生保営業職員の端末利用料が無償化へ
住友生命は、7月より営業職員から徴収しているタブレット端末の使用料を無償化することとしました。
大手生命保険会社では初の試みで、営業職員にとっては賃金の実質値上げとなります。
タブレット端末は営業活動に必須なのに、使用料が徴収されていた
多くの生命保険会社では、保険の契約取得や保全活動を行う営業職員を抱えています。
よく「生保レディ」と言われている方たちのことですね(実際は男性もいます)。
保険販売の営業活動を行うのに必須のタブレット端末ですが、この営業職員の多くが使用料を徴収されています。
会社のために営業活動を行っているのに、営業に欠かせない端末に使用料を支払わされるなんて、なんだかおかしな感じですよね。
住友生命ではこの端末使用料を廃止するとのことです。
月々徴収されていた使用料が廃止となるので、その分実質賃金が上がることとなります。
営業職員は歩合給であることが多く、成績が悪いとお給料が非常に低いこともありますから、たとえ少額であっても実質賃上げはうれしいですね。
端末使用料だけではない。営業職員の自己負担
さて、一般的な生命保険会社の営業職員には、端末使用料以外にも様々な自己負担があります。

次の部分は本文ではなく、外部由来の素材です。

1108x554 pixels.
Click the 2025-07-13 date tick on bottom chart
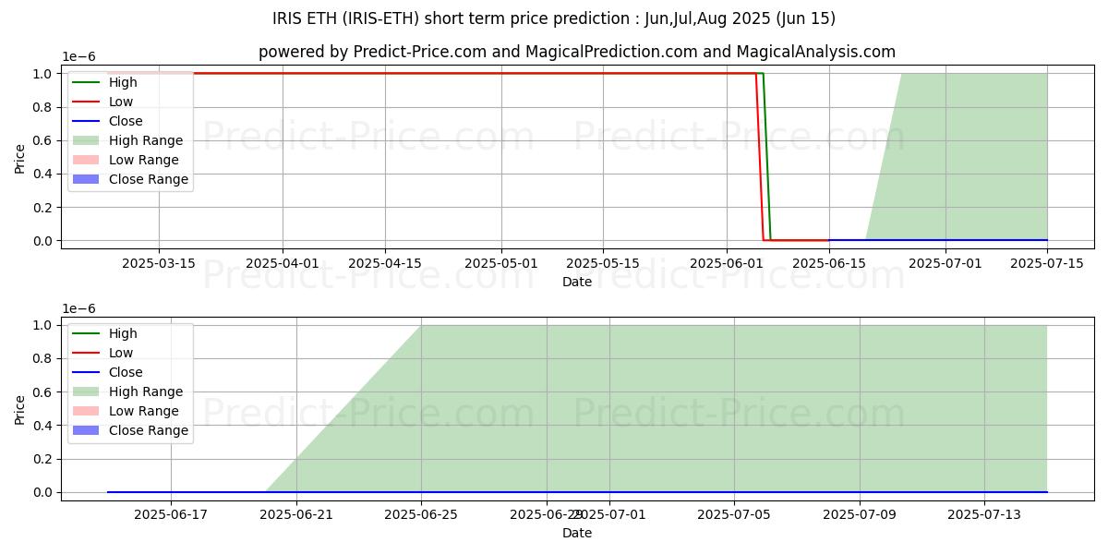tap(984, 514)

例えば、営業活動に必要な携帯電話代や契約のお礼の粗品代も営業職員の事故負担です。
また、保険会社の営業所までの交通費は会社から支給されますが、お客様宅への訪問の交通費も自己負担です。
このように自己負担が多いのは、営業職員が保険会社の社員ではなく「個人事業主」という扱いになっているからです。保険会社に雇われているわけではないのです。
個人事業主扱いなので、営業活動に関する自己負担が非常に多くなります。
私の母も営業職員として働いていたことがありますが、「こんなにがんばってもお給料がもらえないなんて可哀そう」と子供ながらに思ったことがありましたね。

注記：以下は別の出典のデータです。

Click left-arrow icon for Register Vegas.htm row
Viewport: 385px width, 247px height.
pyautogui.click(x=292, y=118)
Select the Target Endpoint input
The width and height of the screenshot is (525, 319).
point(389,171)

確定申告をすればある程度は経費が戻って来るのですが、どんなに頑張っても成績を上げられなかったり、すぐに契約が解約されるとペナルティがあったりして、月のお給料がマイナスになってしまうこともあるようです。
営業職員の待遇改善は必須
個人事業主である営業職員は、保険会社によっては非常に都合の良い存在のように思えますね。

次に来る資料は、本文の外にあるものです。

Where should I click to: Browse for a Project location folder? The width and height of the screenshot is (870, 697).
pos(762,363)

自社の保険を売ってくれるし、経費はほぼ負担しなくて良いですからね。
最近は生命保険でもインターネット専用商品が増えておりますが、保険期間の長い生命保険ではまだまだ「対面販売の方が安心」と考える人が多いと思います。
顧客を訪問し、親身になって相談に乗ってくれる営業職員は大切な存在でしょう。各保険会社は、大切な存在の営業職員の待遇をもっと改善しても良いのではないかと思います。
住友生命では端末使用料の無償化以外にも在宅勤務制度などを取り入れるようで、他社でもこのような動きが広がると良いですね。
(以下はニュース記事からの抜粋です)
住友生命が生保営業端末を無償化 大手初、実質賃上げ
住友生命保険が営業職員約3万人から毎月徴収しているタブレット端末の使用料を7月から無償化することが29日、分かった。
大手生命保険では初めての取り組みという。
保険商品の説明や契約に関する手続きに欠かせない商売道具を無料で使えるようにし、事実上の賃上げによって現場に奮起を促す狙いだ。